Stacey having a beer with Narayan
Some afternoons I sit and have a beer with my elderly Indo-Fijian neighbour listening to the stories of his life and looking through his albums from the past. He tells me of how his business was ransacked in the last coup, how he nearly found Hollywood fame in India but chose a bride instead to bring back to Fiji. He is housebound so he enjoys the company and I'm being a good neighbour.

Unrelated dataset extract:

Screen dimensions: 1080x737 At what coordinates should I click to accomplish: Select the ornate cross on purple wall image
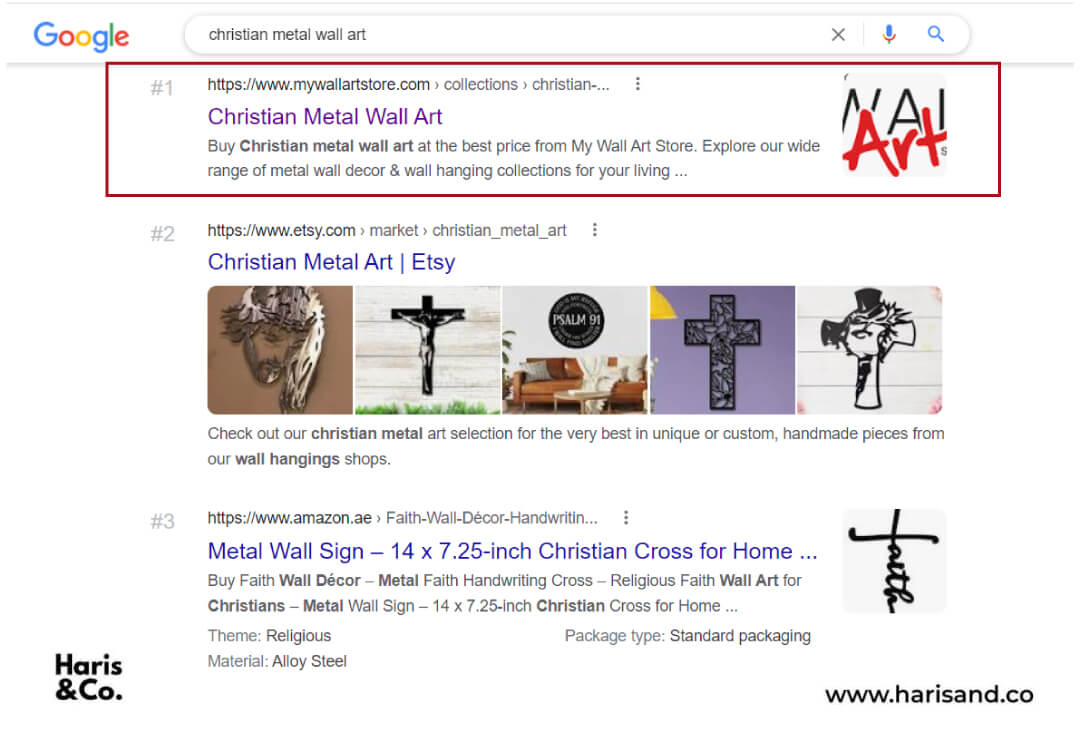point(723,350)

Fiji always gives me something amusing. Like the guy walking down the street in Sigatoka with a furry baseball cap on in 32 degree heat, ugly and hot (the cap, not him). The latches on the outside of a window so you have to go outside to close the window when it rains, the ever present bad spelling of signs, whether they are for a business, a street or a government department. And now brochures make an appearance in the bad spelling arena. How, occasionally, I have to tell the taxi driver how to get there even if it is three blocks away. I could have a baby in the time it is taking for work to set up a Paypal account. While Indonesia gave me lots of incidents of feeling like Alice falling down the rabbit hole, Fiji gives me lots of incidents of that-doesn't-even-make-sense head shaking. Both have the underlying WTF theme but there was more intense than here.

Er.... same place
or.... same place















I have more autonomy here having access to work vehicles and friends vehicles while they are overseas. So navigating the island always presents new knowledge. Finding my way through the badly planned streets of Suva is getting easier and I've given up driving like an Australian, around the round abouts, now I do the Fijian thing and drive over them.

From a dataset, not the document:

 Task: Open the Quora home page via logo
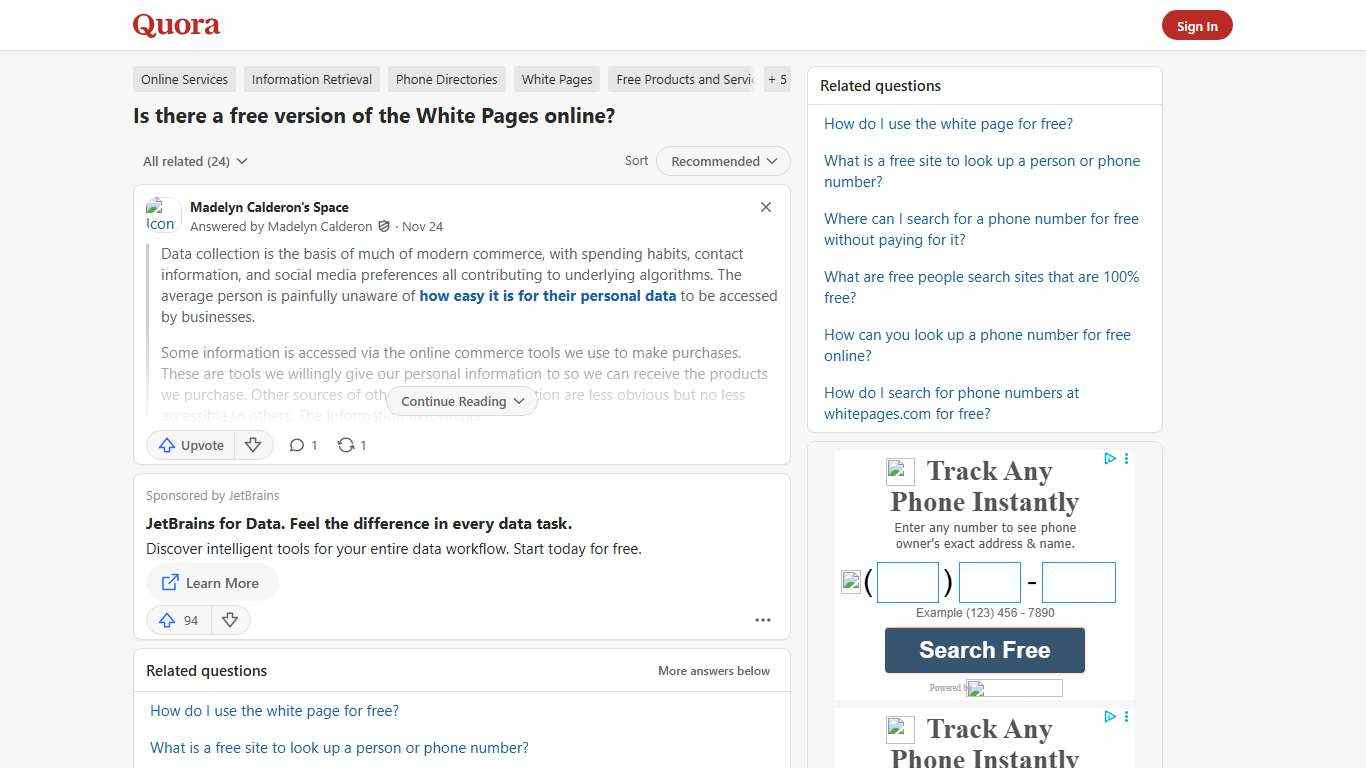click(x=175, y=25)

I've spent time in villages, unfortunately, having to drink kava, as is the custom. Not my drink of choice but I manage to get across that I want a low tide bowl not a high tide bowl with each serving. The village experiences have been good. There is lots of sitting around to do. Curious kids that stand and stare. Grandmas that want to marry you off to one of the many single men the village has in stock. It's all in good humour.

I did stay a night in a village. One with no running water and no toilets save a rank pit toilet up a slippery slope. We bathed in the river. You do what you have to do and hope you don't get typhoid. I've popped into other villages when I've had a Fijian in tow, for a cup of tea or just a visit.
Beautiful birthday flowers

A croc in the creek
Work has kept me very busy. Trekking up muddy mountain sides to look at water sources and 4wding through paddocks and cane farm lanes to get to places we are building. Definitely seeing the non tourist side of Fiji.

There have been some real gems in the rough mix.

I filmed some Fijian youth for a part in a music video that is on YouTube written by an Indonesian songwriter. Go figure.

I've meet a group of Australian and a group of Japanese volunteers who have come to build houses here with us. It is warming to see the cultural exchange that happens over a 5 or 10 day period. Jokes and tears all come with the package. And I now have a name sake. A baby girl named after me. That is very precious.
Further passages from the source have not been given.